The waiting is over for Harvey Jones and he’s finally ready to buy Sirius Minerals plc (LON: SXX).

The content of this article was relevant at the time of publishing. Circumstances change continuously and caution should therefore be exercised when relying upon any content contained within this article.

You’re reading a free article with opinions that may differ from The Motley Fool’s Premium Investing Services. Become a Motley Fool member today to get instant access to our top analyst recommendations, in-depth research, investing resources, and more. Learn More.

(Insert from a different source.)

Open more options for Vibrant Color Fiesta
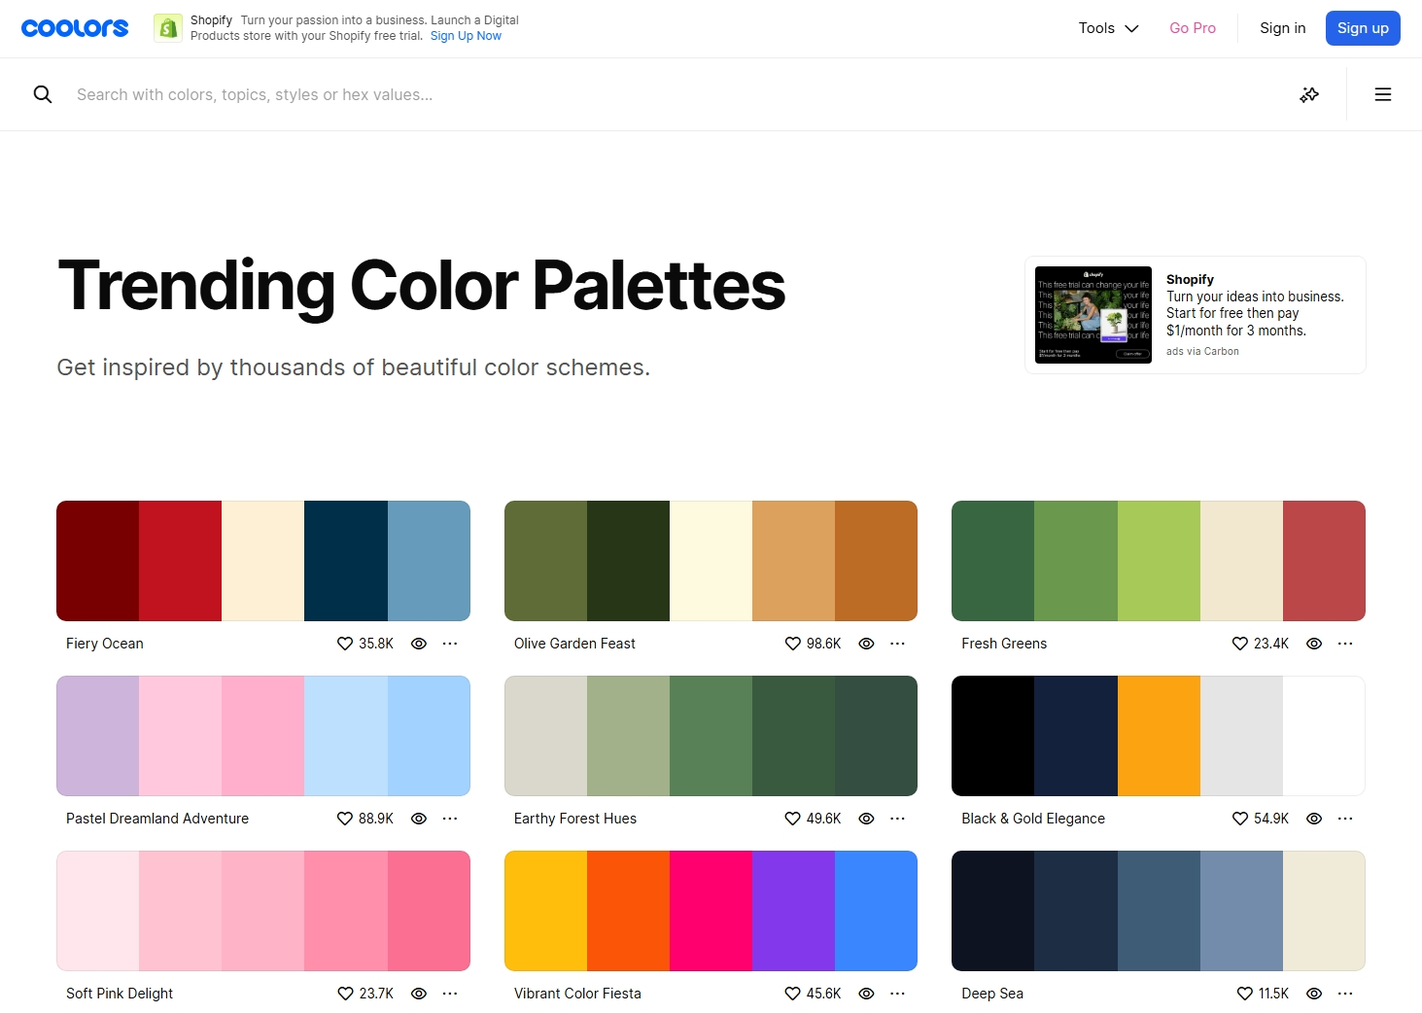This screenshot has height=1013, width=1422. [x=897, y=994]
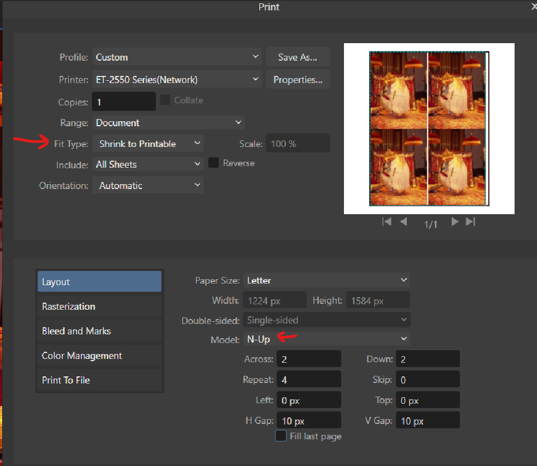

At last, the time has come. After tracking Yorkshire-based potash miner Sirius Minerals (LSE: SXX) for around 18 months, the time has come to dig in. I’ve been holding off for a reason, and now that reason has come to fruition. To delay would be daft, and cowardly. I’m finally going to buy it.

Mine’s a mine

I’m hardly alone in following the Sirius star. The stock has been a firm favourite among private investors for some time now, and with good reason. This is one of the world’s potentially most lucrative mining projects, and for once it’s physically located (rather than just listed) in the UK. Of course, that has been one of the problems, as it’s based under the North Yorks Moors National Park, and has had to clear some of the most stringent planning hurdles in the world. It cleared them all several months ago, but still I waited.

That’s because the next step was to secure $3.7bn required to dig the mine in an environmentally sensitive way and bore a 23-mile tunnel to a purpose-built export berth in Wilton, Teesside. Coming up with that kind of money isn’t easy in today’s uncertain world. Bizarrely, it came up with $2.6bn of stage 2 financing first. That still left it needing $1.09bn of state 1 financing, which it has finally secured.

Late in October, chief executive Chris Fraser announced $300m of funding from the UK subsidiary of Australian group Hancock Prospecting, controlled by iron ore heiress Gina Rinehart, Australia’s richest woman, who looks like she has lived up to her reputation as a tough negotiator.

Wise Fools

Fraser swallowed what seems to me like a costly deal for Sirius by announcing that the remaining money would come from a placing of new shares and convertible bonds. Several Fool contributors had warned this might happen, happily alerting me to the danger of purchasing before stage 1 financing was complete. So I held off and I’m glad I did, because Sirius estimated that the new shares will be priced between 20p to 30p, well below their market value at the time. When the news broke, the company’s share price plunged from around 40p to 25p. That is a real pain for existing investors and I feel for them, but it’s an opportunity for Johnny-come-latelies like me.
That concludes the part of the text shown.